Any suggestions gratefully received!


----------



## vicdicdoc (May 14, 2005)

Can't help I'm afraid but at least we'll hope someone with knowledge will come along soon . . I'm a dummy when it comes to WiFi stuff :silly:


----------



## spykal (May 9, 2005)

> Annsman:- Any suggestions gratefully received!


My suggestion would be to use a wifi analyser to get to the bottom of the problem.

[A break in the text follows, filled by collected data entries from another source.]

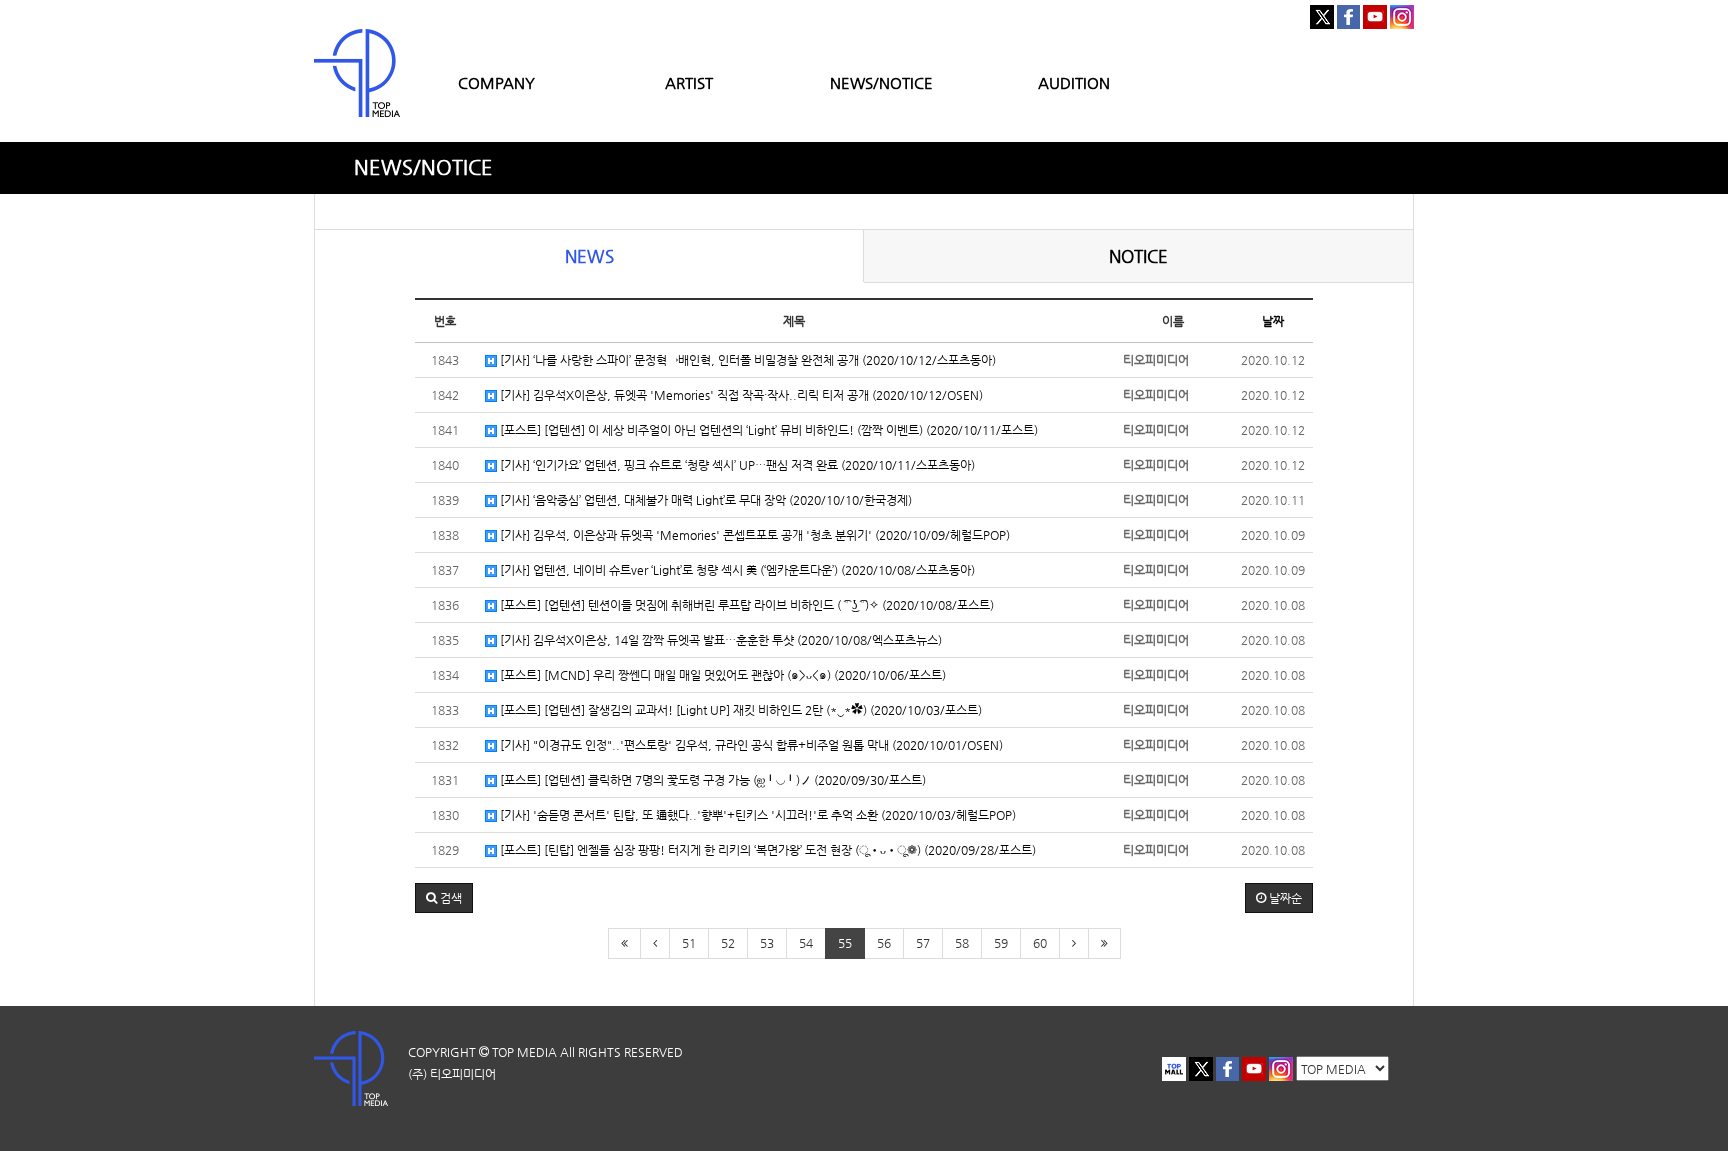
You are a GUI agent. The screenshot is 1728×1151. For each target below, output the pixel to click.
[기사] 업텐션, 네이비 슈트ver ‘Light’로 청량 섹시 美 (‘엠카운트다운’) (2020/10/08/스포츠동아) (736, 570)
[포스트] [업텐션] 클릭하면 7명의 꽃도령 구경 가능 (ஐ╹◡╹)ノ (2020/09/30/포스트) (711, 780)
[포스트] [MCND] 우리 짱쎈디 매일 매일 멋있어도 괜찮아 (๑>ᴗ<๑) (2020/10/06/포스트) (721, 675)
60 (1040, 943)
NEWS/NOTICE (881, 82)
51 (689, 943)
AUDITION (1074, 82)
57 (923, 943)
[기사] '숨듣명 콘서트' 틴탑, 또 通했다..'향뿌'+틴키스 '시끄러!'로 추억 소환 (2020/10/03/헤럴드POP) (756, 815)
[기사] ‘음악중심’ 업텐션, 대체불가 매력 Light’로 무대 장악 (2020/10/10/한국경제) (704, 500)
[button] (444, 898)
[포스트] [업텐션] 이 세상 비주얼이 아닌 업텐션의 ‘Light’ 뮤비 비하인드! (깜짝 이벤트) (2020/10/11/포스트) (767, 430)
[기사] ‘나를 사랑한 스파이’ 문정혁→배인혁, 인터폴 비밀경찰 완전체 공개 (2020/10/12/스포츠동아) (746, 360)
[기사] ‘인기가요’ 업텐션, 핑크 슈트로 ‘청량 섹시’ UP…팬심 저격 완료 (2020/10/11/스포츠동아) (736, 465)
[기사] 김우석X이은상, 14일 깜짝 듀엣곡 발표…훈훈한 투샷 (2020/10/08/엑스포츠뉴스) (719, 640)
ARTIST (689, 82)
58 (962, 943)
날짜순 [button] (1284, 898)
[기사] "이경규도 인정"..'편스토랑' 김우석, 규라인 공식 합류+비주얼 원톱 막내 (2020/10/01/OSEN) (750, 745)
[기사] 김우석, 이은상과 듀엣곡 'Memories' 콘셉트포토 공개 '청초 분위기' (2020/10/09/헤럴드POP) (753, 535)
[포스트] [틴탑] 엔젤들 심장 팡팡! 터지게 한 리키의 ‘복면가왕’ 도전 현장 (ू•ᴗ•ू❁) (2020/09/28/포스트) (766, 850)
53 (767, 943)
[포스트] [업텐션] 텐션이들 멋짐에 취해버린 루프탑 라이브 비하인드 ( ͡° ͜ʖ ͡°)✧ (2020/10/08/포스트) (745, 605)
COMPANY (496, 82)
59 (1001, 943)
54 (806, 943)
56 (884, 943)
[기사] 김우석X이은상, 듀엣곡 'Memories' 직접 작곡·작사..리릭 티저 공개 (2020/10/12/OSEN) (740, 395)
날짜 (1273, 321)
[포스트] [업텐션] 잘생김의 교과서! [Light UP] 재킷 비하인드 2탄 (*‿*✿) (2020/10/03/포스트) (739, 710)
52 (728, 943)
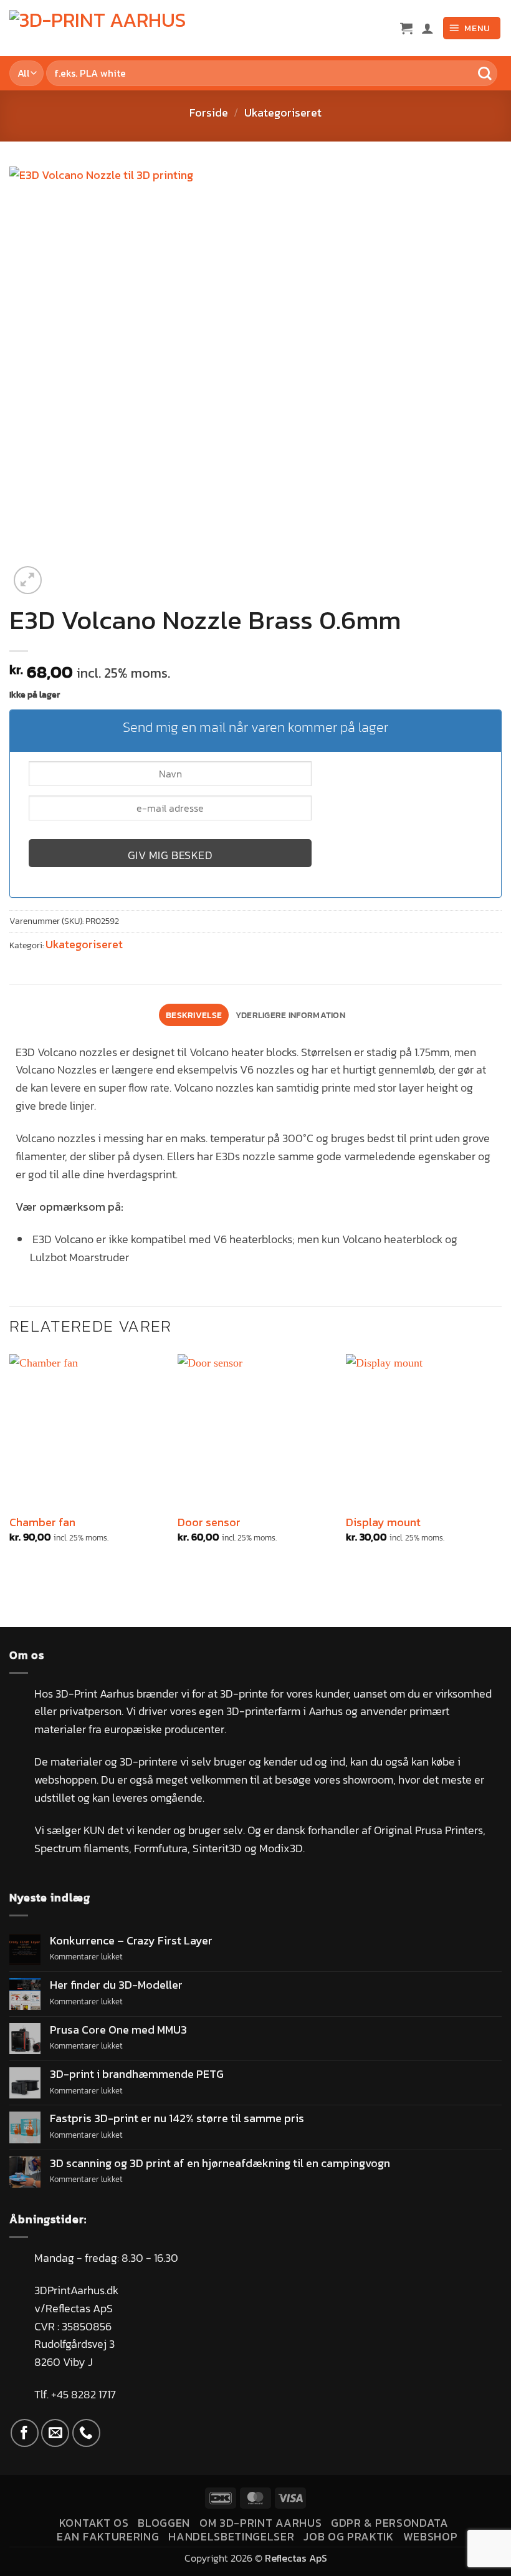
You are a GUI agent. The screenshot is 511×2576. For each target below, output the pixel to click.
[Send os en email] (55, 2433)
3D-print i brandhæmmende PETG (137, 2074)
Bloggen (164, 2522)
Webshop (430, 2536)
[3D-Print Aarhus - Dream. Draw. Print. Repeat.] (102, 28)
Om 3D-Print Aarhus (260, 2522)
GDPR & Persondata (390, 2522)
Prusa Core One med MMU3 (118, 2030)
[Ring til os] (86, 2433)
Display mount (383, 1522)
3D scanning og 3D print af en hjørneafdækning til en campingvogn (220, 2163)
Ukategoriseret (283, 112)
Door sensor (209, 1522)
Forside (208, 112)
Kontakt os (94, 2522)
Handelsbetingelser (231, 2536)
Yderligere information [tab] (290, 1015)
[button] (406, 28)
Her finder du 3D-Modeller (116, 1985)
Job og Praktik (348, 2536)
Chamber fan (42, 1522)
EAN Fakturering (108, 2536)
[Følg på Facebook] (25, 2433)
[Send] (485, 73)
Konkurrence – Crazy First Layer (131, 1941)
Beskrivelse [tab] (194, 1015)
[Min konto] (427, 28)
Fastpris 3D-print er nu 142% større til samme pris (177, 2118)
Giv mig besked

If you have a smart phone there are several apps available for free that may help you solve the wifi problem. Here is the one I use on my Android phone & tablet ...similar ones are available for other systems or for a windows PC (Netstumbler or insider). The smart phone ones work best for me as a check tool this is because you can easily walk around the test area with the phone in your hand.

Android App <<

Mike


----------



## tonka (Apr 24, 2006)

There is nothing in the Autotrail build.. It's all wood, foam and plastic.
Some vans like Carthago are sandwiched aluminium and that could effect signals...

Maybe just a week or failing aerial in the laptop, try a plug in wifi dongle.


----------